* _PROBLEM DETAILS_
Please copy each line from the entries that contains the string "Task".

----------

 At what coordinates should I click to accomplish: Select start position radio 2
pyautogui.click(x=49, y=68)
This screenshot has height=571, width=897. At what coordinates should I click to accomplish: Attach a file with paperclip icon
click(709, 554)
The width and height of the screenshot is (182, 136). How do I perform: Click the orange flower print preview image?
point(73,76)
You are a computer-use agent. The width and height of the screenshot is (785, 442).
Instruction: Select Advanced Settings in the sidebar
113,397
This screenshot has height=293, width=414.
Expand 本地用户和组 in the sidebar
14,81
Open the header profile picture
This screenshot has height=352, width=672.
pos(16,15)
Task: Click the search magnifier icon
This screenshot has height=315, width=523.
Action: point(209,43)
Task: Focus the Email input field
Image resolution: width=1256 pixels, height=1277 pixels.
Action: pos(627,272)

----------

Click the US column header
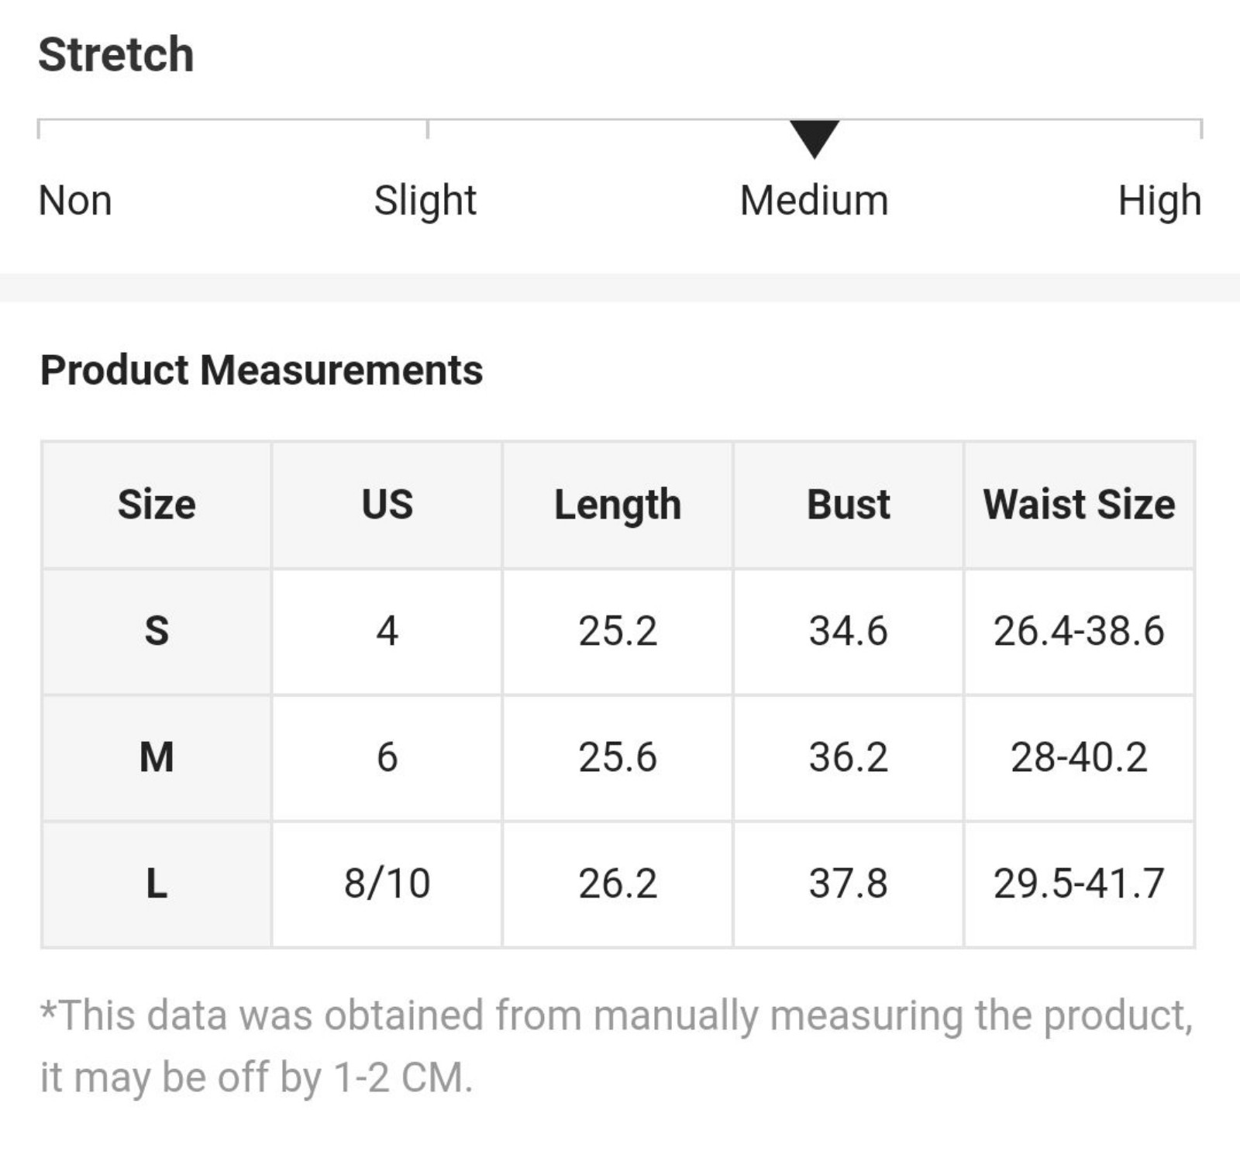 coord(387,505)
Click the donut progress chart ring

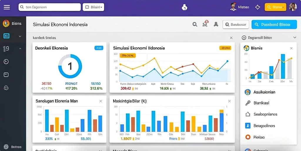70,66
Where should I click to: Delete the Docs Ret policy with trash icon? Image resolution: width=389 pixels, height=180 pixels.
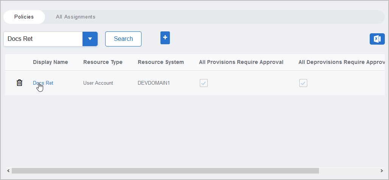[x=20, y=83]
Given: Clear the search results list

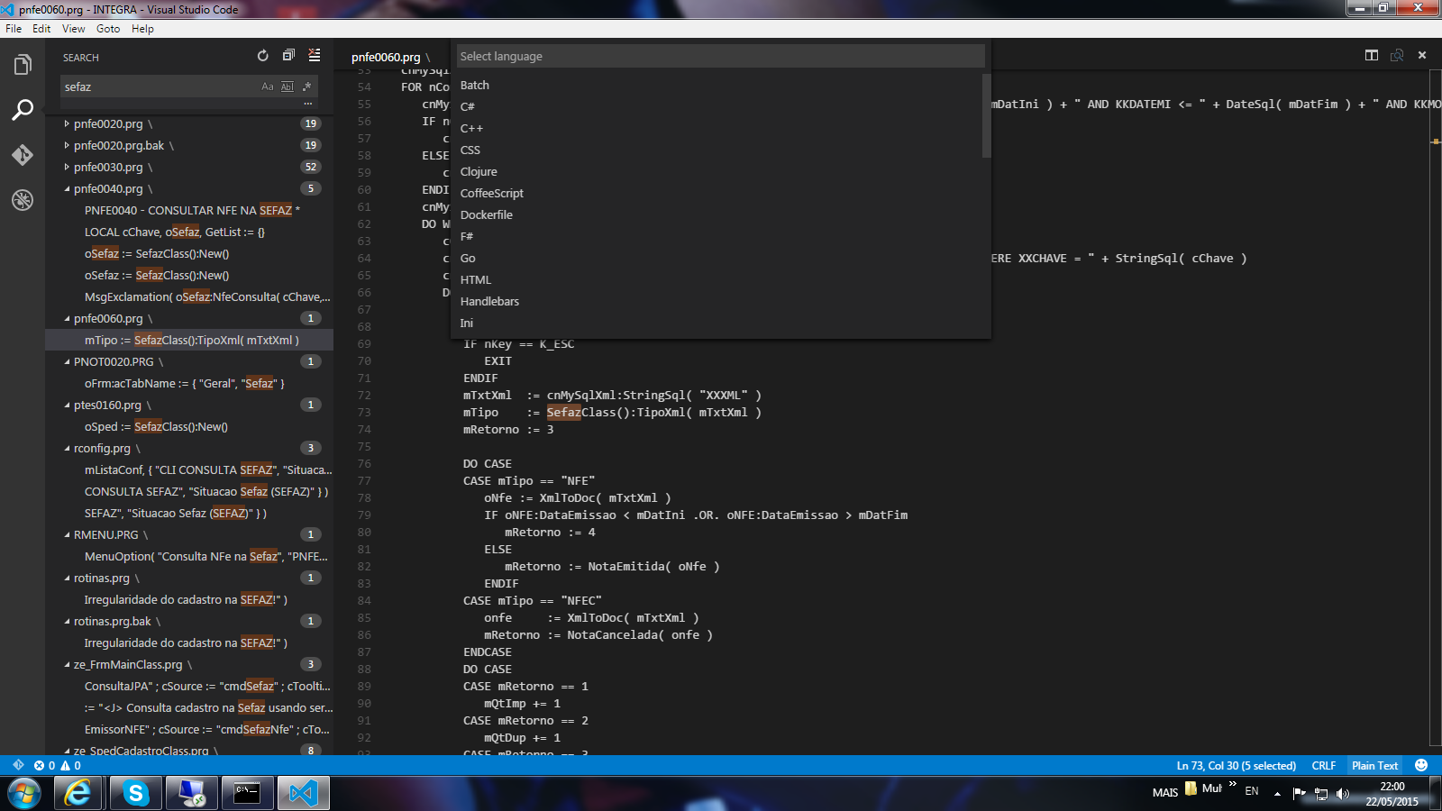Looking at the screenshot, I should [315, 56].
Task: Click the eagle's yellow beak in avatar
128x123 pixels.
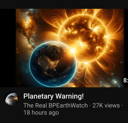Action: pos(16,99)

----------

* _ANSWER SECTION_
Task: Click the search magnifier icon
Task: Focus the Email input field
Task: Click the eagle's yellow beak in avatar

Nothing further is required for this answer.